START DATASET RECORDS

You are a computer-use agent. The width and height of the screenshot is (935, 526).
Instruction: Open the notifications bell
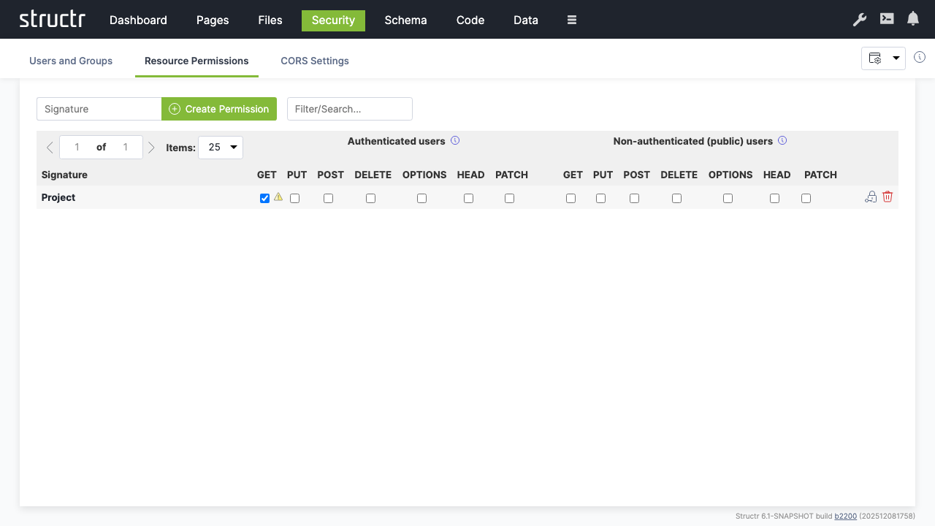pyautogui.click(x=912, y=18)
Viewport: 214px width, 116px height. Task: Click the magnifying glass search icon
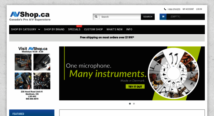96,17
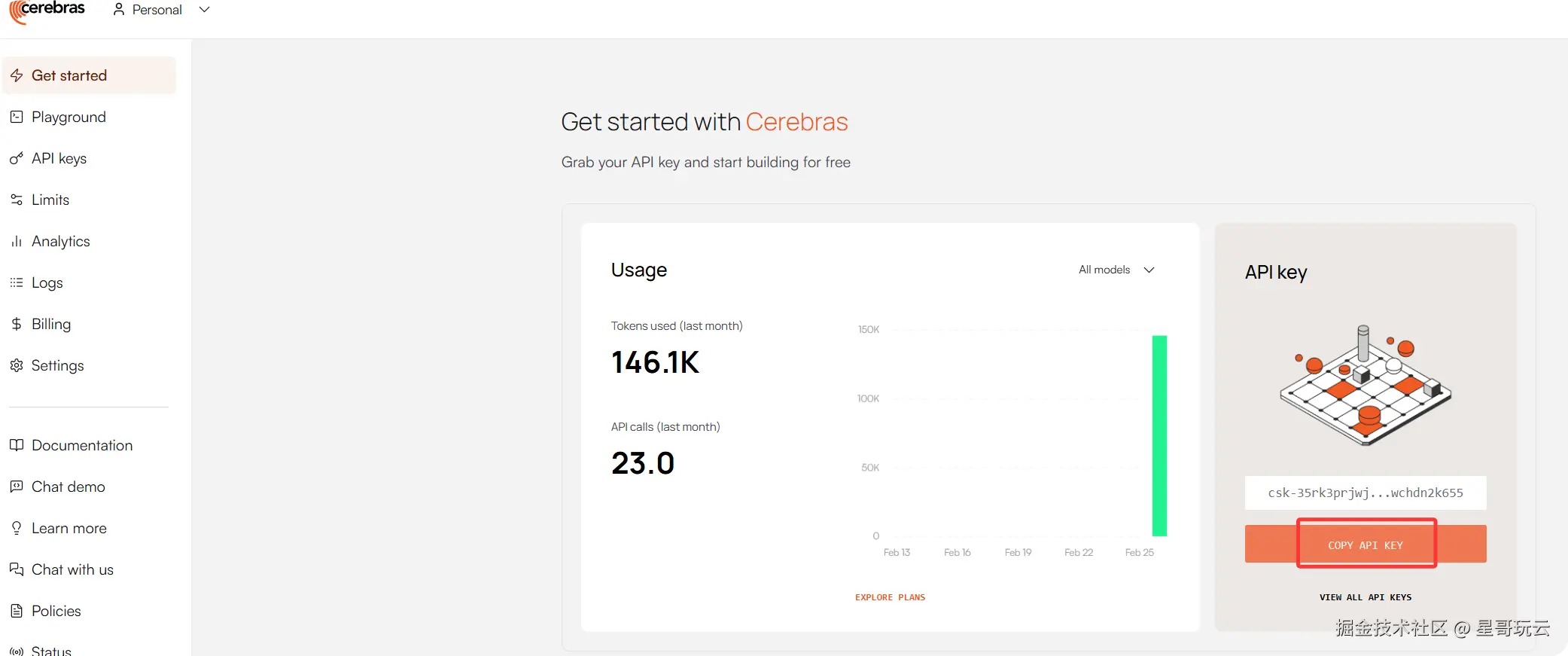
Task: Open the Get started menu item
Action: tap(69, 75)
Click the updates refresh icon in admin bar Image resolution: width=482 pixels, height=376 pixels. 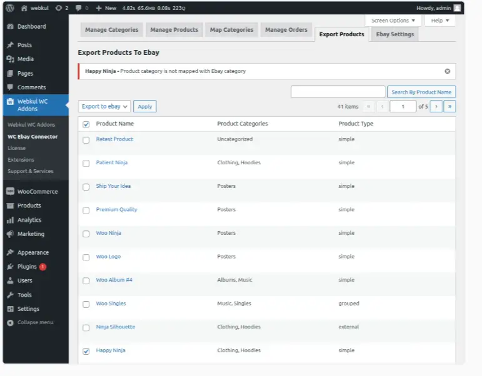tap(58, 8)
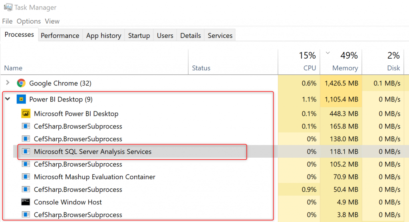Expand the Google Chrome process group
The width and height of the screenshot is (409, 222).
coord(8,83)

END DATASET RECORDS
START DATASET RECORDS

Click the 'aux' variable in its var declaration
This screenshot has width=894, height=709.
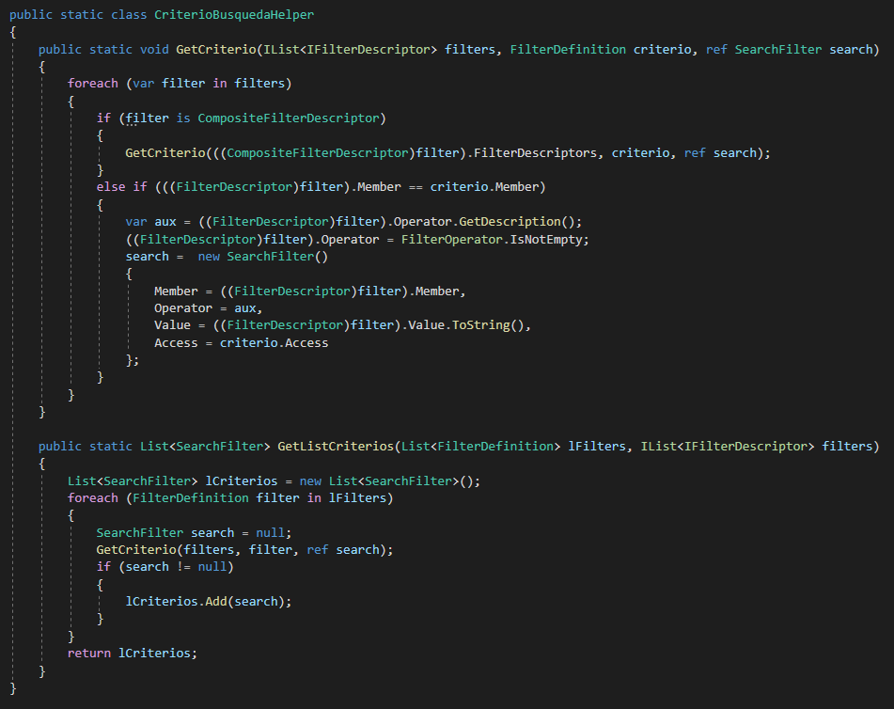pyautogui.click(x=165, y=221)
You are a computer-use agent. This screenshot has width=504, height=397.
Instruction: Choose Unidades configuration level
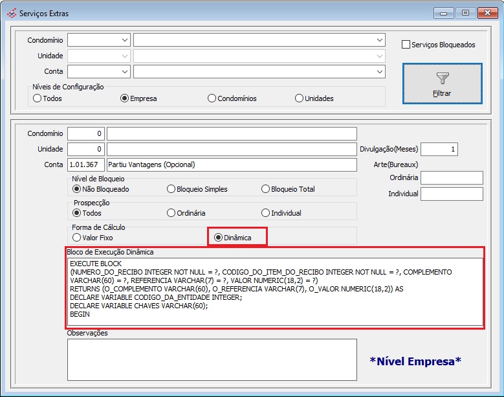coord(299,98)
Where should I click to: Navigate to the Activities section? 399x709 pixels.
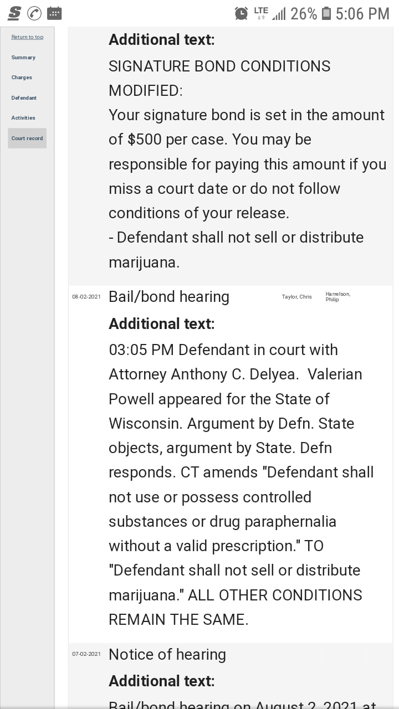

END DATASET RECORDS
START DATASET RECORDS

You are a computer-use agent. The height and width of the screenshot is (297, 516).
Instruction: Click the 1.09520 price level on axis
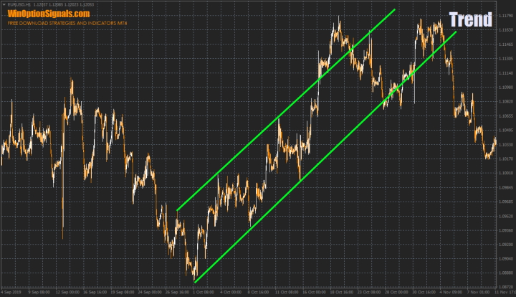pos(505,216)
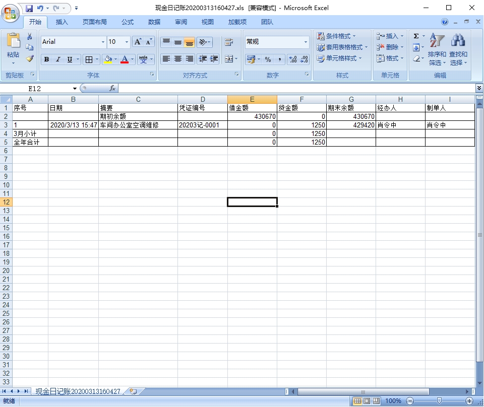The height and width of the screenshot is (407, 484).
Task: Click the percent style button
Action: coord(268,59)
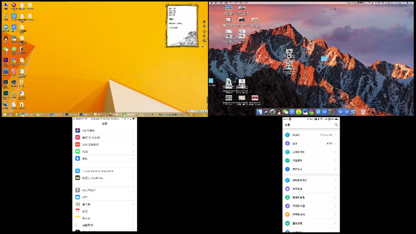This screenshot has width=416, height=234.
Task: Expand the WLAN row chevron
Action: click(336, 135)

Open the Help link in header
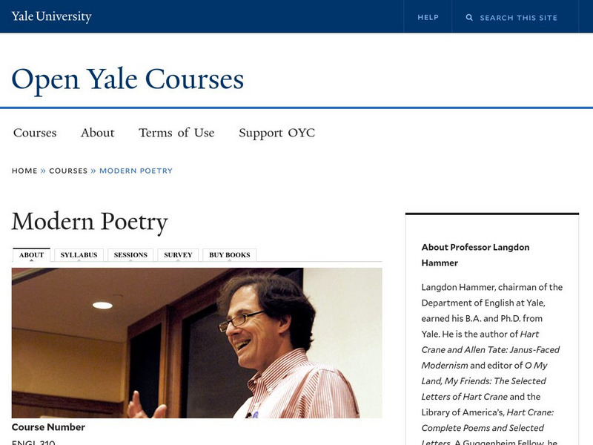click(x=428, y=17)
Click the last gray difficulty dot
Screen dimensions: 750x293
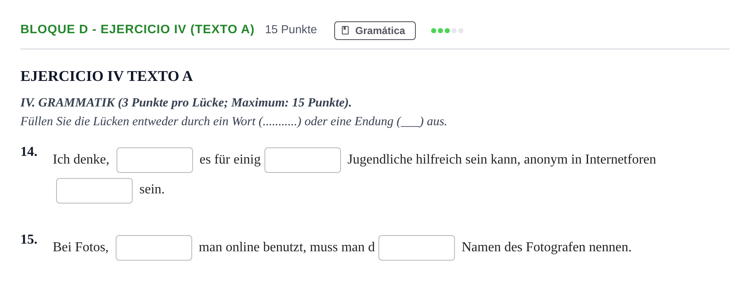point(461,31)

END DATASET RECORDS

Your reply is to be an exact repeat of the listing above from the line holding "Click the 'aux'" down to the line holding "Where should I", ends included, pictures excluded.

Click the 'aux' variable in its var declaration
This screenshot has width=894, height=709.
pyautogui.click(x=165, y=221)
You are a computer-use agent. This screenshot has width=504, height=397.
Instruction: Choose Unidades configuration level
coord(299,98)
Where should I click to: Navigate to the Activities section? 399x709 pixels.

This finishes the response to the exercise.